Geological Society of Belgium
- Formation: 18 January 1874
- Founder: Gustave Dewalque
- Founded at: Liège, Belgium
- Region served: Belgium
- Official language: French

= Geological Society of Belgium =

Learned society for Belgian geologists

The Geological Society of Belgium (Société géologique de Belgique) was a learned society for Belgian geologists in the 1870s. It was established by Gustave Dewalque in Liège to promote the study of minerals, understand Belgium's soil in relation to industry and agriculture, and contribute to scientific progress.

==History==
Belgium's first geological society was established on the initiative of Professor Gustave Dewalque.

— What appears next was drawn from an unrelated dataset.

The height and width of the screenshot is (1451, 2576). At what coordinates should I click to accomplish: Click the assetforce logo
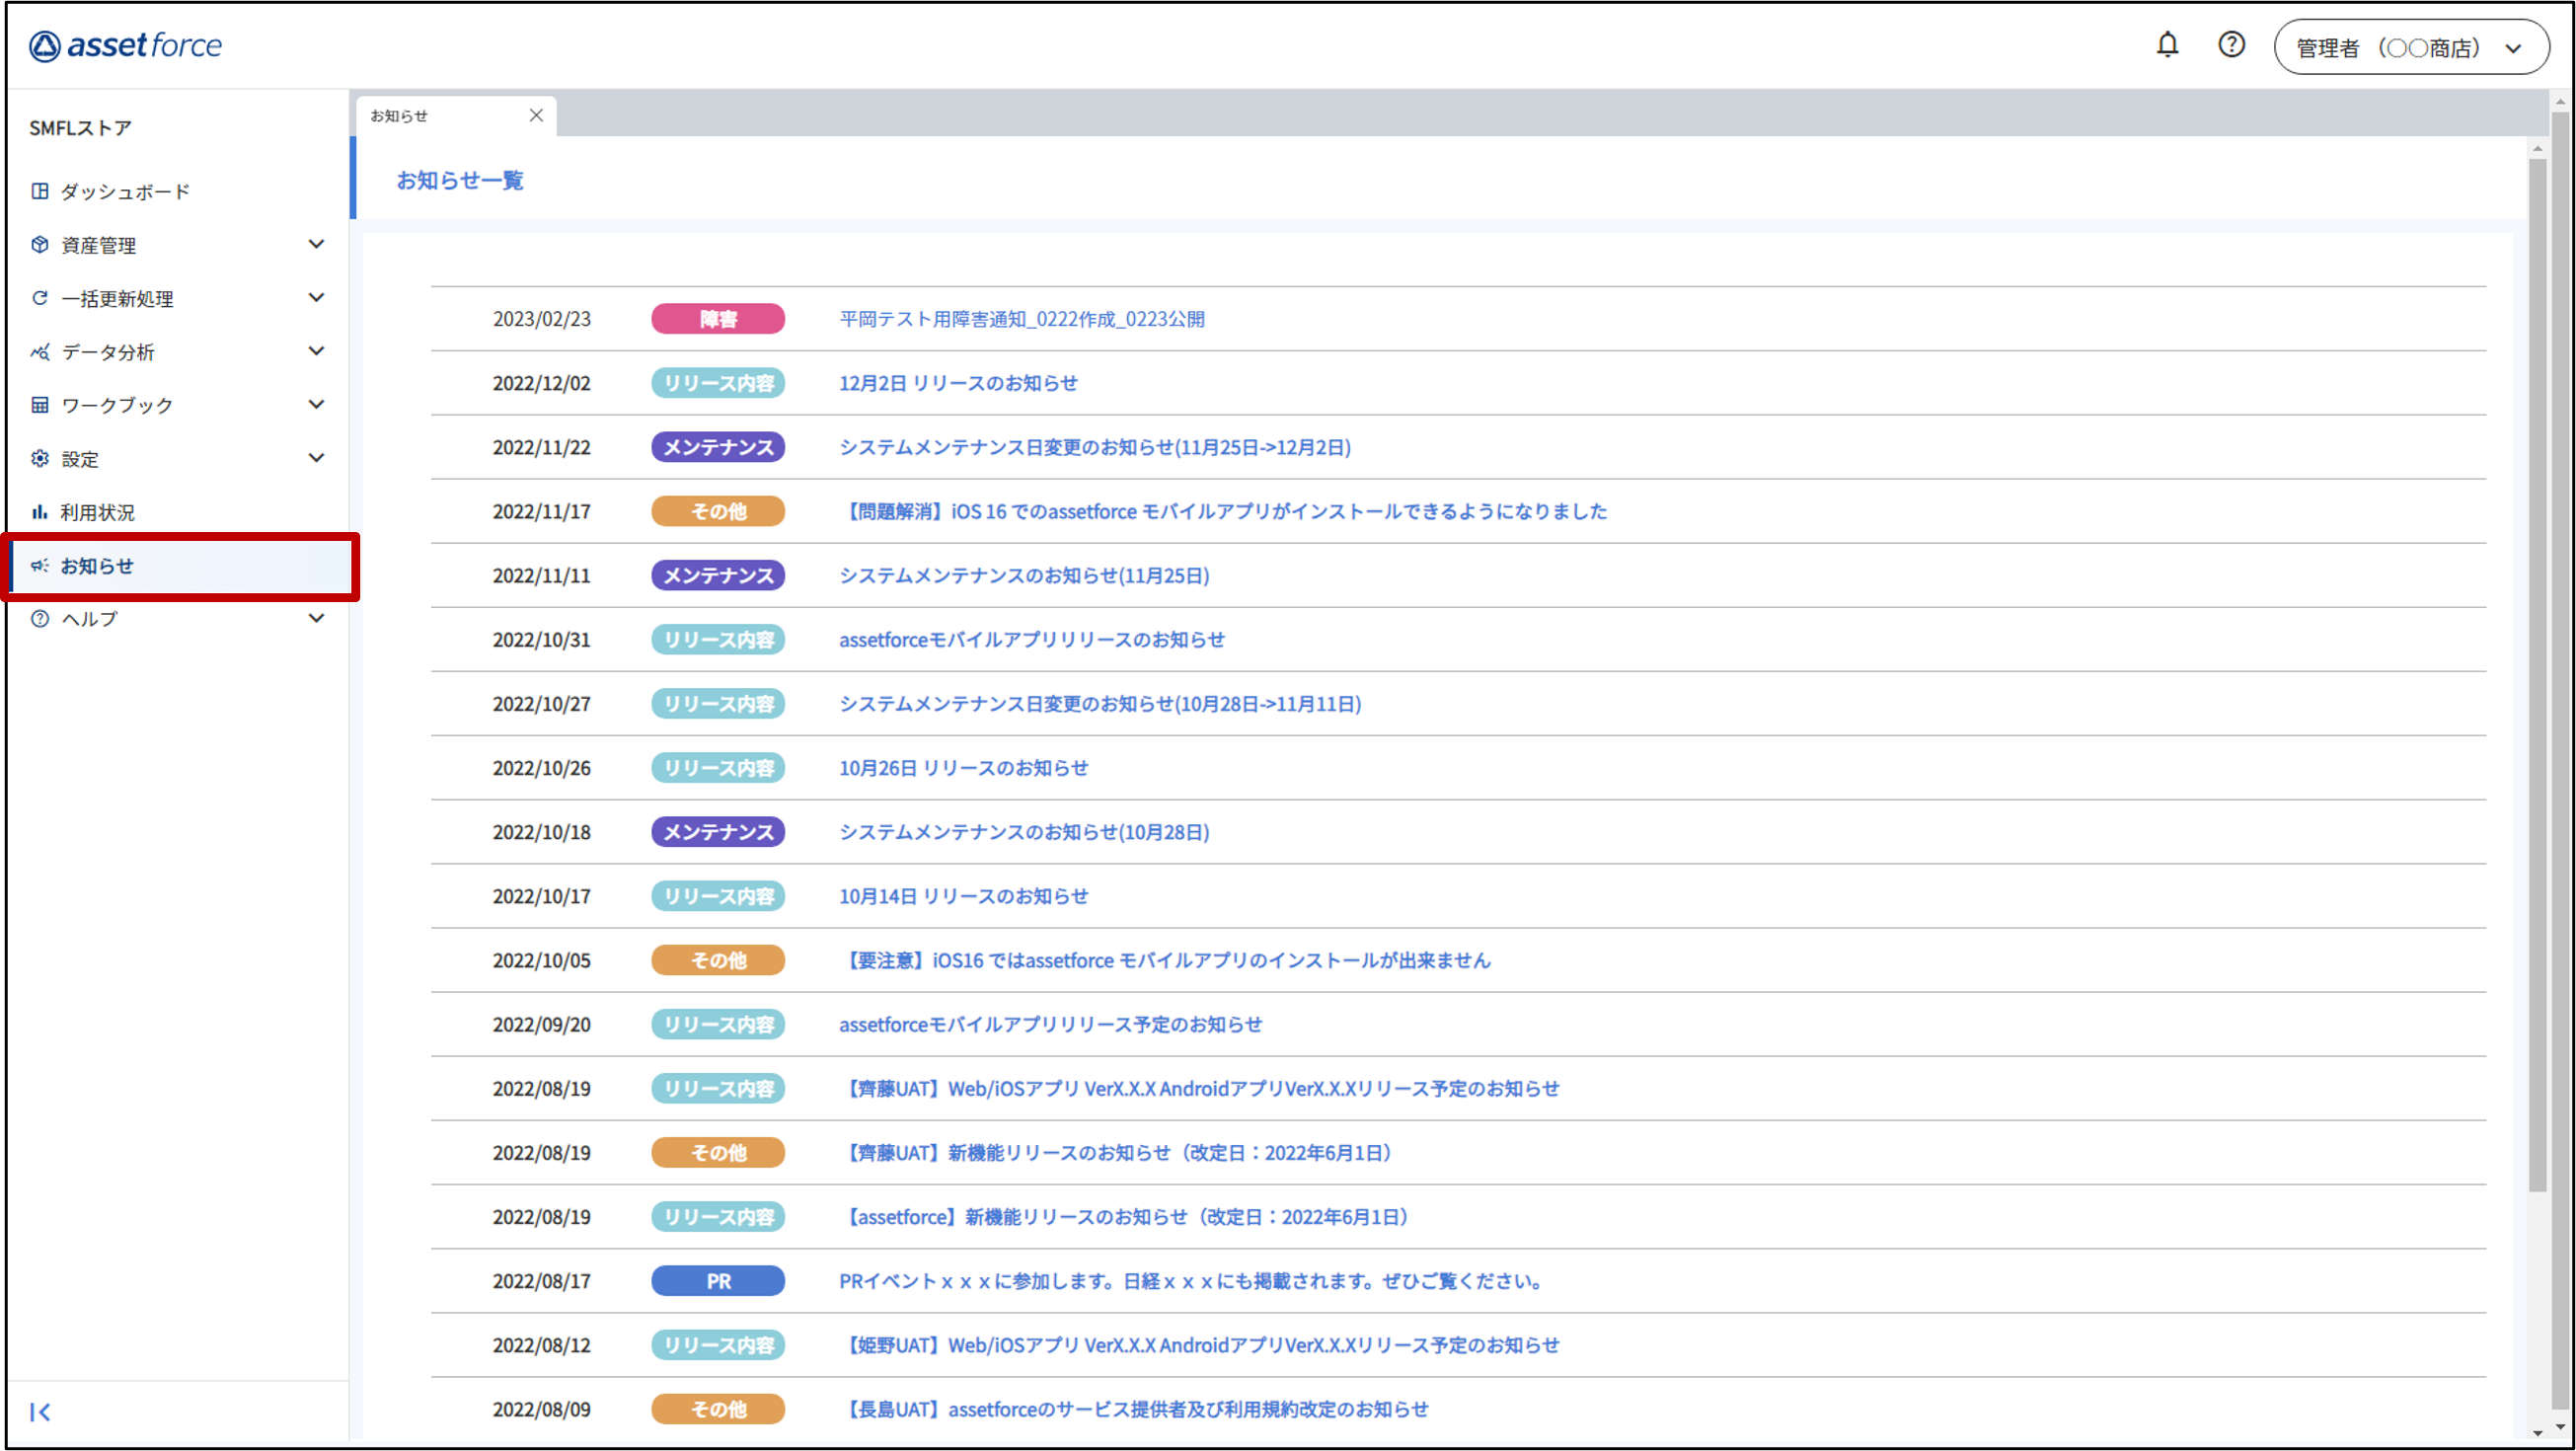[x=126, y=46]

The Geological Society of Belgium was founded in 1874 in Liège, Belgium. The Belgium Geological Society held its first session at the University of Liège on January 18, 1874, with 183 geologists and engineers from all over Belgium present. Professor Laurent-Guillaume de Koninck was selected as the first president of the society during the meeting. Dewalque was elected as the general secretary, serving from 1874 to 1898 and was later named Honorary General Secretary. The administration of the society was entrusted to a council of geology professors and mining engineers. Belgian geologist Alphonse Briart was elected president of the council for the year 1874–1875 with vice-presidential positions that were filled by Charles de la Vallée-Poussin, Felix Jochams, and Victor Bouhy.

===Publication===
In 1874, the society began publishing the journal Annales de la Société Géologique de Belgique (Annals of the Geological Society of Belgium) in Liége on Rue Saint-Adalbert. By 1998, the publication was integrated into the journal, the Geologica Belgica.